#### [RAW RECORDS]

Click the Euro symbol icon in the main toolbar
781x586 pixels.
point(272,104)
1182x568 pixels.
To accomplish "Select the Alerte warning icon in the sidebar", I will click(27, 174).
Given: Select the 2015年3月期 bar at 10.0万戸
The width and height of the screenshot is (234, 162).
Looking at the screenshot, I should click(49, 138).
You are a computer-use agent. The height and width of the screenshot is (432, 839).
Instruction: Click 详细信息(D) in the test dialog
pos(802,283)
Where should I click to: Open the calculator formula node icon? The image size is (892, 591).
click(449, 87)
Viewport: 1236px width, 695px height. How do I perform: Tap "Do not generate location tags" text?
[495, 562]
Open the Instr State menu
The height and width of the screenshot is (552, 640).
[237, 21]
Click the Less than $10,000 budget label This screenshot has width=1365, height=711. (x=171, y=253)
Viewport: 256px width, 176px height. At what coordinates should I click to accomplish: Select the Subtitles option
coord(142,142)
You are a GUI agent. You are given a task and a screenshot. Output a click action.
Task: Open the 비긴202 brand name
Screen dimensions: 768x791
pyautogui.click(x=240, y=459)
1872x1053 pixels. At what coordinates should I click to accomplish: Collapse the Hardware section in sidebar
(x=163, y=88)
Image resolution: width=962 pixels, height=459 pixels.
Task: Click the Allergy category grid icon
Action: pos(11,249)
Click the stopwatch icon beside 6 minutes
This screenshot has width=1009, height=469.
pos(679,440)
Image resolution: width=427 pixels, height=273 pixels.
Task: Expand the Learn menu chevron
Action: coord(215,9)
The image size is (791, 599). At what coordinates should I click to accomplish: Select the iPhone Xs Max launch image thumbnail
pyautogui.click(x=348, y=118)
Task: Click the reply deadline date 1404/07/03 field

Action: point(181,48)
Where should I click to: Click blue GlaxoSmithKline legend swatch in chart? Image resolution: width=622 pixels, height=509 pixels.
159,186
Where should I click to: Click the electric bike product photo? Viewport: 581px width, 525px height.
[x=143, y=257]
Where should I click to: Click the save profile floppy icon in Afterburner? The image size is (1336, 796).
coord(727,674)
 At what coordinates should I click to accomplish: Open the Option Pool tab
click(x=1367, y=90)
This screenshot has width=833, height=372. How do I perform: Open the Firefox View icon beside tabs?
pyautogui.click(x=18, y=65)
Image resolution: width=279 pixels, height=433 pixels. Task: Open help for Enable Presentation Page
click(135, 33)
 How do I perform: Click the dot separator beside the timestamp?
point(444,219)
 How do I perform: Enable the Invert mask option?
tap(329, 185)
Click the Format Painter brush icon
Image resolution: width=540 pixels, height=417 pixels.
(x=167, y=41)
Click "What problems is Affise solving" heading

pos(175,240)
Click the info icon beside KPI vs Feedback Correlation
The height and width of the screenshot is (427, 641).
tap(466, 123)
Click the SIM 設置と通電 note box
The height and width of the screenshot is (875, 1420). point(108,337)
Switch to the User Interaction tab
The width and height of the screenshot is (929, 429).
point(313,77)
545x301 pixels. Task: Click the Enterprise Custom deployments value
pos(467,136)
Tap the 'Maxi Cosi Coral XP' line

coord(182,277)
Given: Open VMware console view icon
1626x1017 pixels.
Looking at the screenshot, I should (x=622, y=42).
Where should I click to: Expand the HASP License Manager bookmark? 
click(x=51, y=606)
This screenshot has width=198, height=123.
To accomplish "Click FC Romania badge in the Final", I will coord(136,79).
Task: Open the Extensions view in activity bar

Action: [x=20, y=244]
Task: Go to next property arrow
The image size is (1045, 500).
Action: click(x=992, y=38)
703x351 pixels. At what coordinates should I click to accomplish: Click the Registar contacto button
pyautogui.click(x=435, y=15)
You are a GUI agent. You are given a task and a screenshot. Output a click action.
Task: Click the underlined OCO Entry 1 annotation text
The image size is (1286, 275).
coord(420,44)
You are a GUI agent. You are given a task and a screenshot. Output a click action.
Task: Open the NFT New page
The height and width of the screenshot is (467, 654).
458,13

#### [EXERCISE REQUIREMENTS]
Please reproduce the records above word for word, from the line containing "Where should I click to: Open" up to and including the line containing "Action: coord(215,9)".

#### [EXERCISE RESPONSE]
Where should I click to: Open the calculator formula node icon? The image size is (892, 591).
click(449, 87)
Viewport: 1236px width, 695px height. How do I perform: Tap "Do not generate location tags" text?
[495, 562]
Open the Instr State menu
The height and width of the screenshot is (552, 640).
[237, 21]
Click the Less than $10,000 budget label This screenshot has width=1365, height=711. (x=171, y=253)
Viewport: 256px width, 176px height. At what coordinates should I click to accomplish: Select the Subtitles option
coord(142,142)
You are a GUI agent. You are given a task and a screenshot. Output a click action.
Task: Open the 비긴202 brand name
Screen dimensions: 768x791
pyautogui.click(x=240, y=459)
1872x1053 pixels. At what coordinates should I click to accomplish: Collapse the Hardware section in sidebar
(x=163, y=88)
Image resolution: width=962 pixels, height=459 pixels.
Task: Click the Allergy category grid icon
Action: pos(11,249)
Click the stopwatch icon beside 6 minutes
This screenshot has width=1009, height=469.
pos(679,440)
Image resolution: width=427 pixels, height=273 pixels.
Task: Expand the Learn menu chevron
Action: coord(215,9)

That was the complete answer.